In our experiments, we considered both versions of CROM, with and without subsampling for AD-CROM. Note that in the Burger's experiment, FD-CROM outperforms all other models for the training temporal horizon by an order of magnitude (see Table 1 and Figure 8.b). This is because FD-CROM is effectively equivalent to solving the full order PDE. However, as continuous modelling yields high gradient error near the shock, AD-CROM and its subsampled version fail to model the PDE (see Figure 3.a). Furthermore, note that CROM is trained by minimizing only the reconstruction loss of an auto-encoder. As there are no other regularizing terms, the decoder fails to generalize to unseen patterns beyond the training time horizon, which explains the relatively poor temporal extrapolation performance of FD-CROM.
Q1:
As the reviewer has suggested, many works use auto-encoders, often with fully-connected or CNN encoders. Note that in such designs, even if the decoder network is an INR and mesh-free (as in CROM), the whole encoding and decoding pipeline is not mesh-free because of the encoder. As such, during training, all samples must be on the same, prescribed grid in order to be passed to the encoder, and during inference, the initial condition must again be on the same training grid for the encoder to work and compute . Instead, by using inversion (or an auto-decoder similar to DINo), we have a completely mesh-free setup that does not impose any assumptions about the data grid and its consistency during training and inference. We address why this is important in our response to the next question (Q2). Nevertheless, we acknowledge that other encoder architectures, such as those based on PointNets and Transformers, may be adopted for a mesh-free setup, and we believe our physics-informed training strategy would work well with those designs too.
Q2:
In our experiments in Sections 4.3 and 4.4 of the paper, we demonstrated how the models can be trained and evaluated on sparse, irregular, and inconsistent observations of the input fields (e.g. the initial conditions) and still recover the full solution fields on the complete grid. In all these experiments, the input grid and the output grid are different. This was possible firstly because of the mesh-free design of the network (as described in our response above to Q1), and secondly because of -ROM's physics-informed strategy, which enables such training with a very sparse and minimal amount of data (as compared to DINo in Tables 2 and 3 of the paper). In practice, this ability is beneficial for data assimilation tasks, especially when only sensor input observations are available, but the full solution field is required.

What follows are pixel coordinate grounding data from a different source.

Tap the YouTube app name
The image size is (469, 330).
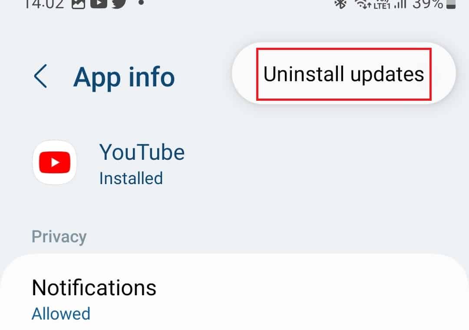click(142, 152)
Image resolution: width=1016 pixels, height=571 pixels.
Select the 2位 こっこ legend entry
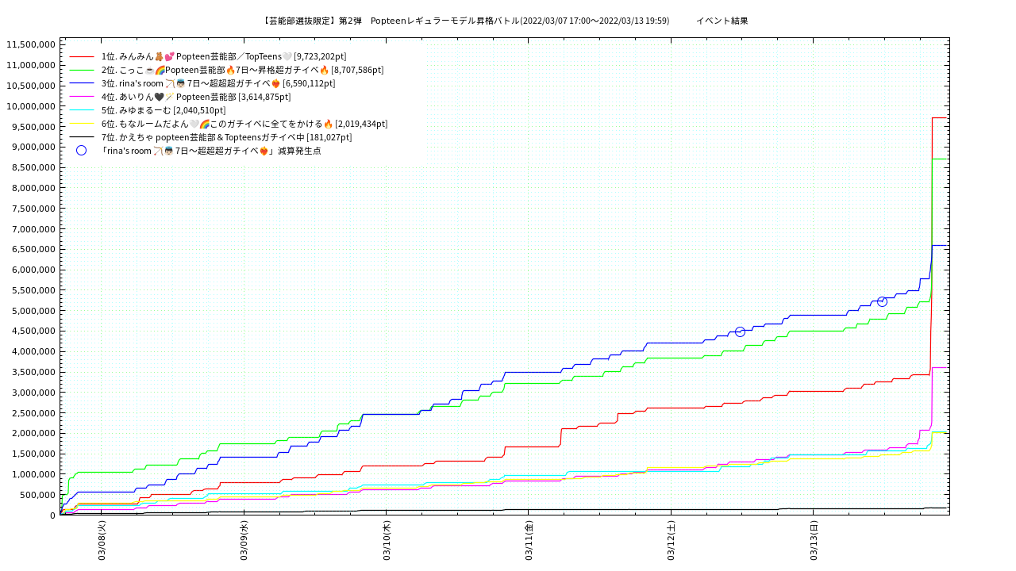coord(242,71)

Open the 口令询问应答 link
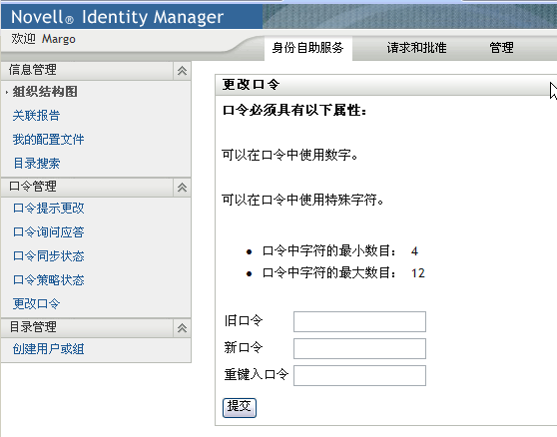pos(48,232)
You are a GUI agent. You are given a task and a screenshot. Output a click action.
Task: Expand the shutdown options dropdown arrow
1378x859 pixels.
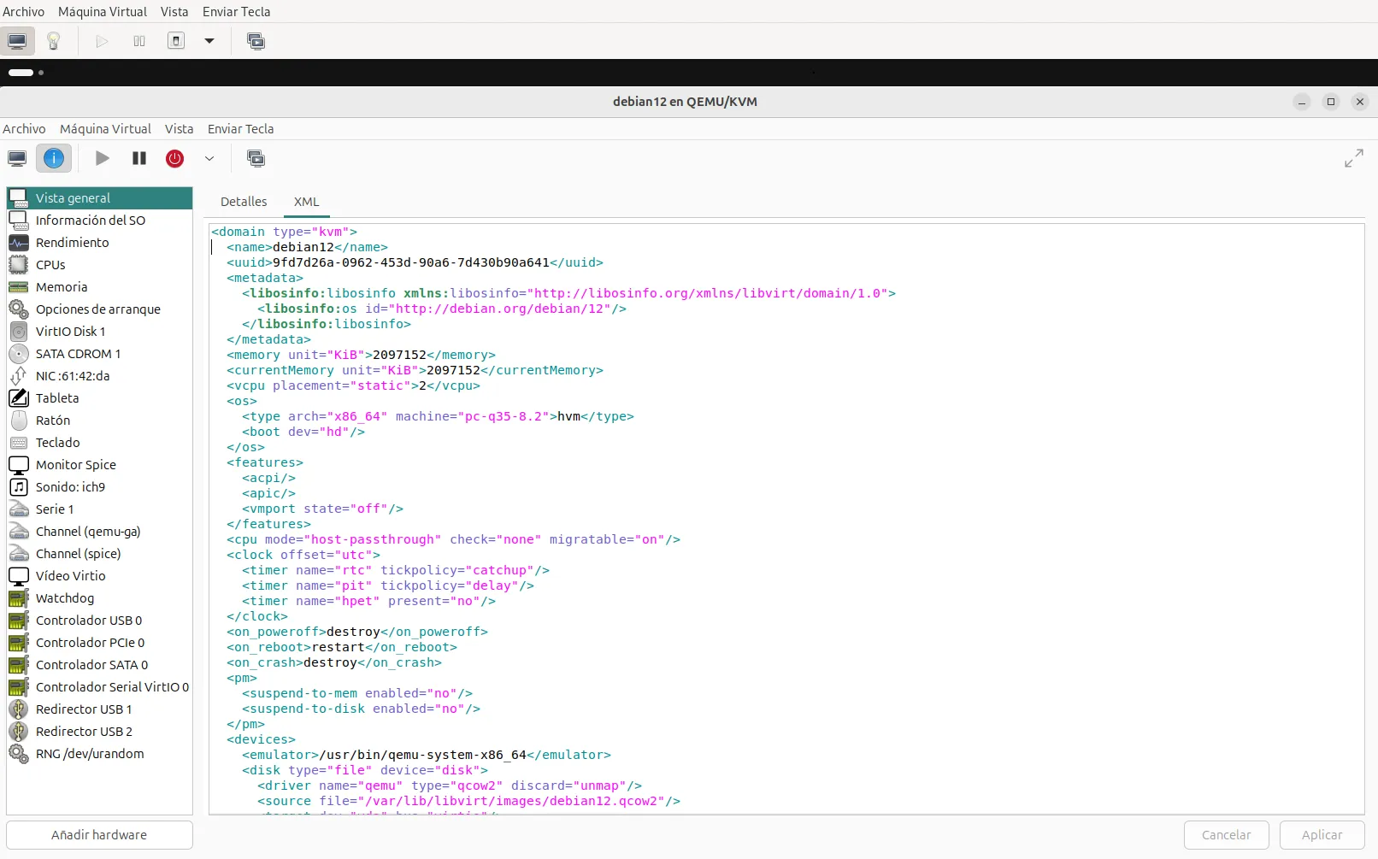tap(209, 158)
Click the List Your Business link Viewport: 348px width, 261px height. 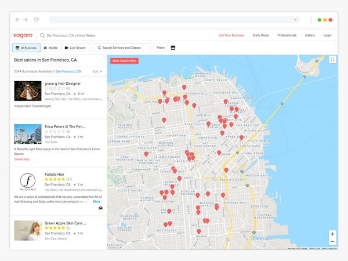click(231, 35)
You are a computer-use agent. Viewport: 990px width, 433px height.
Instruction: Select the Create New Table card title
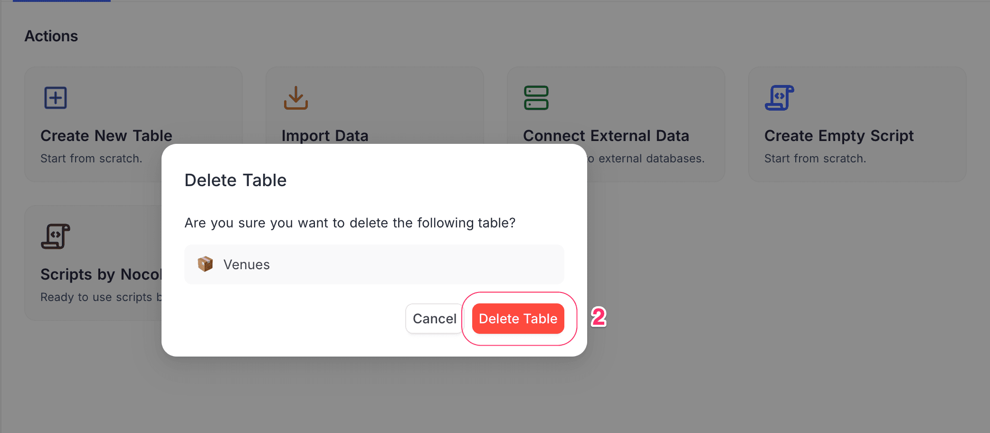tap(106, 136)
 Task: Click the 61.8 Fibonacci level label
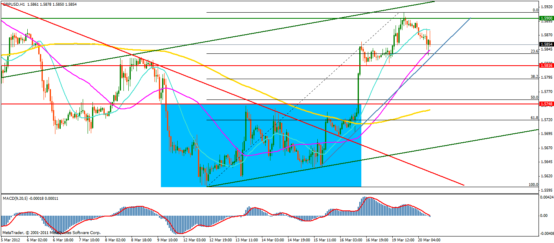click(x=534, y=117)
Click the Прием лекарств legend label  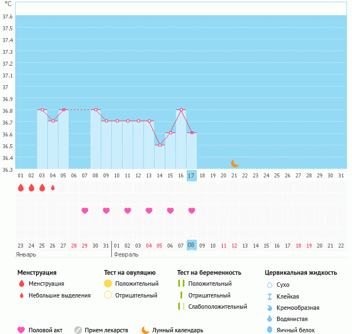106,330
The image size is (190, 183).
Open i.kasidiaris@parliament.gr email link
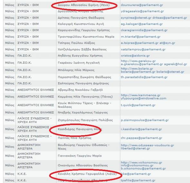tap(141, 129)
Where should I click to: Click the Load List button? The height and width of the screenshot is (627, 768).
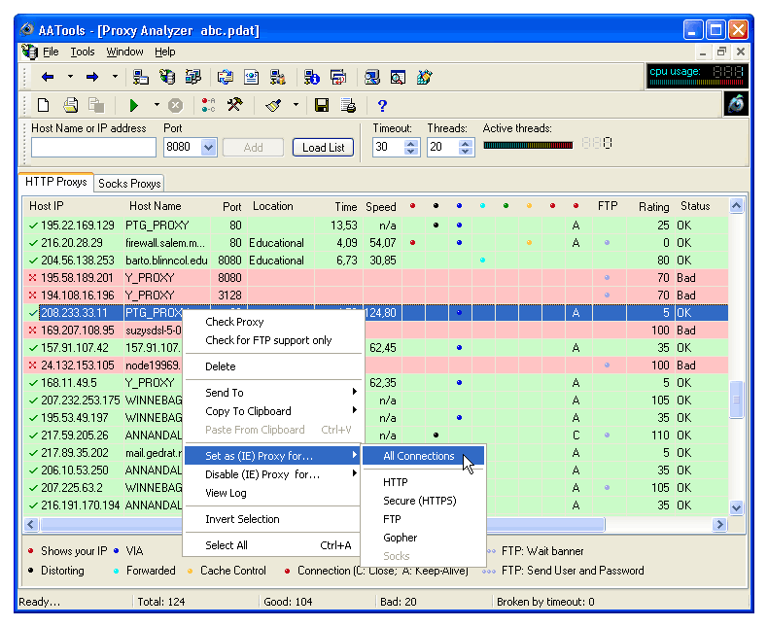[x=323, y=148]
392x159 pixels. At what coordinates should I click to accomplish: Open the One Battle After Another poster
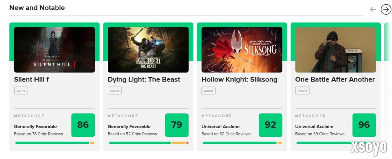335,50
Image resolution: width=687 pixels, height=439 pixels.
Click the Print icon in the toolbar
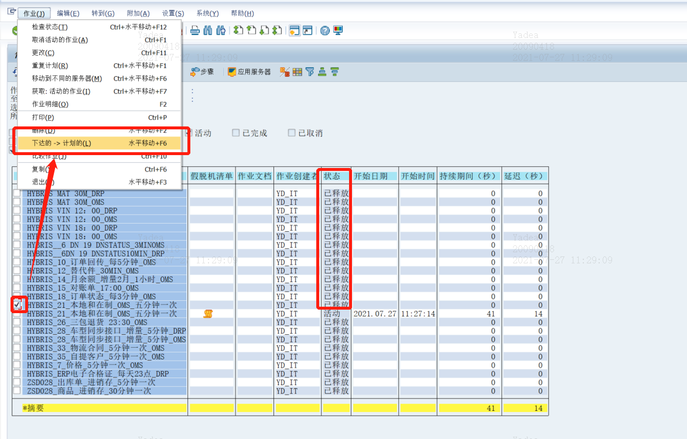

Thank you for your detailed response. I think most of my concerns have been clarified, I'll need to revisit the original CROM paper to resolve the remaining confusions but that should be independent from this work here. I am still positive with this work and will keep my rating.
We thank the reviewer for the response and the positive rating. We would be happy to answer any further questions regarding our work.
The paper presents a new network-based method for reconstructing and predicting dynamics governed by spatial-temporal PDEs. It combines two network models: 1) a network that captures the solution manifold with reduced spatial dimensions; 2) a network that learns the temporal evolution of the reduced coordinates on the solution manifold. The training loss of the second network requires a differentiable PDE solver that provides temporal derivatives as supervision. The paper evaluates the proposed method on five 2D PDE problems and compares it with several standard baselines.
优缺点分析
Strengths:
- This paper’s writing is pretty good. In particular, I like the background and method sections, which achieve a good balance between telling the high-level story and explaining the low-level technical details.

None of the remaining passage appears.